> _WHAT THE TASK ASKS_
Rewrite the records below, replacing "How do I perform" with "How can I do" everywhere and leaving every other part unchanged.

Records of locating words and elements:
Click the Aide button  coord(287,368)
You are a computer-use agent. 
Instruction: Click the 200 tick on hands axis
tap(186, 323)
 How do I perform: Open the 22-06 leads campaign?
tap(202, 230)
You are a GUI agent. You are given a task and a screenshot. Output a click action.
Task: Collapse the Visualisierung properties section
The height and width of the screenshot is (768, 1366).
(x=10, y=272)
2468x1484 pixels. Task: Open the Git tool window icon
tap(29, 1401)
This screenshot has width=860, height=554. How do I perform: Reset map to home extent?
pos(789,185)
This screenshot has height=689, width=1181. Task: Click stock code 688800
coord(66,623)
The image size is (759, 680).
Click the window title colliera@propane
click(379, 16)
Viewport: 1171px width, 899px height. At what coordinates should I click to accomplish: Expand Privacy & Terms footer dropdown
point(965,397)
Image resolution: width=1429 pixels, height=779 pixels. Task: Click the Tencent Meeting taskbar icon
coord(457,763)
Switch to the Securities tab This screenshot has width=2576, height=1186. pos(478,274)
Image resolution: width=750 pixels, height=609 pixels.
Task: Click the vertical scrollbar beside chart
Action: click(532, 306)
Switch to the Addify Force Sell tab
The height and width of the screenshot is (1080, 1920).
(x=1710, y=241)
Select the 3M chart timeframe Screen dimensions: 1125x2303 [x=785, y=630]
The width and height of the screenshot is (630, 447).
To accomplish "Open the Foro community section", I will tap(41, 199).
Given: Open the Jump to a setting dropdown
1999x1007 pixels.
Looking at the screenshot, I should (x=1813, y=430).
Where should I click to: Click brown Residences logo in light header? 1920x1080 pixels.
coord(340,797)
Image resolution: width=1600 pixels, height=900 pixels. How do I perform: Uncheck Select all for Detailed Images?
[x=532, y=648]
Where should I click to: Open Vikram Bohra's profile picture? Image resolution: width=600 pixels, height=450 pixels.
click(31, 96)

> _TASK RESULT_
Click the Aide button  coord(287,368)
You are a computer-use agent. 
Instruction: Click the 200 tick on hands axis
tap(186, 323)
 How can I do: Open the 22-06 leads campaign?
tap(202, 230)
You are a GUI agent. You are given a task and a screenshot. Output a click action.
Task: Collapse the Visualisierung properties section
The height and width of the screenshot is (768, 1366).
(x=10, y=272)
2468x1484 pixels. Task: Open the Git tool window icon
tap(29, 1401)
This screenshot has width=860, height=554. How can I do: Reset map to home extent?
pos(789,185)
This screenshot has height=689, width=1181. Task: Click stock code 688800
coord(66,623)
The image size is (759, 680).
Click the window title colliera@propane
click(379, 16)
Viewport: 1171px width, 899px height. At what coordinates should I click to accomplish: Expand Privacy & Terms footer dropdown
point(965,397)
Image resolution: width=1429 pixels, height=779 pixels. Task: Click the Tencent Meeting taskbar icon
coord(457,763)
Switch to the Securities tab This screenshot has width=2576, height=1186. pos(478,274)
Image resolution: width=750 pixels, height=609 pixels.
Task: Click the vertical scrollbar beside chart
Action: click(532, 306)
Switch to the Addify Force Sell tab
The height and width of the screenshot is (1080, 1920).
(x=1710, y=241)
Select the 3M chart timeframe Screen dimensions: 1125x2303 [x=785, y=630]
The width and height of the screenshot is (630, 447).
To accomplish "Open the Foro community section", I will tap(41, 199).
Given: Open the Jump to a setting dropdown
1999x1007 pixels.
Looking at the screenshot, I should (x=1813, y=430).
Where should I click to: Click brown Residences logo in light header? 1920x1080 pixels.
coord(340,797)
Image resolution: width=1600 pixels, height=900 pixels. How can I do: Uncheck Select all for Detailed Images?
[x=532, y=648]
Where should I click to: Open Vikram Bohra's profile picture? Image resolution: width=600 pixels, height=450 pixels.
click(31, 96)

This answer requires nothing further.